Ele replicou essas células nervosas milhares de vezes e testou milhares de compostos de drogas, para ver qual corrigiria o problema da sinalização elétrica

iG Minas Gerais | Karen Weintraub |

Nova York. Além de tratamentos diretos, as células-tronco também estão abastecendo os pesquisadores com novas ferramentas no laboratório. Usando células criadas de pacientes com problemas específicos, é possível reproduzir e estudar suas doenças.  

Kevin Eggan, do Instituto de Células-Tronco de Harvard, usa essa técnica para estudar a Esclerose Lateral Amiotrófica (ELA, ou doença de Lou Gehrig). Há cinco anos, ele pegou células da pele de duas mulheres que estavam morrendo da mesma forma genética da ELA.

Eggan transformou essas células da pele em células-tronco e então em células nervosas, e percebeu um problema elétrico: as células não sinalizavam corretamente entre si, o que provavelmente estava causando a degeneração neural que caracteriza a doença.

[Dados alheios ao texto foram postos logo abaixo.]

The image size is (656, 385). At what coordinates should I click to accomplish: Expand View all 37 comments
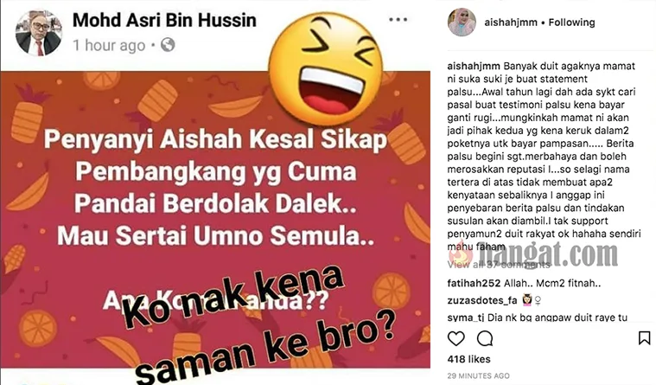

Ele replicou essas células nervosas milhares de vezes e testou milhares de compostos de drogas, para ver qual corrigiria o problema da sinalização elétrica. Descobriu uma droga promissora – um remédio existente, aprovado para epilepsia – que será testada em pacientes com ELA até o fim do ano.

É claro que um neurônio numa placa de laboratório é algo muito mais simples do que uma doença em seres humanos, com nossos trilhões de células e sistemas interligados. “Parte do estudo é para ver se a droga que descobrimos afeta o mesmo problema elétrico no paciente intacto”, como faz numa célula nervosa em laboratório, explicou Eggan.

O processo completo, disse ele, “é algo que nunca foi remotamente possível antes”.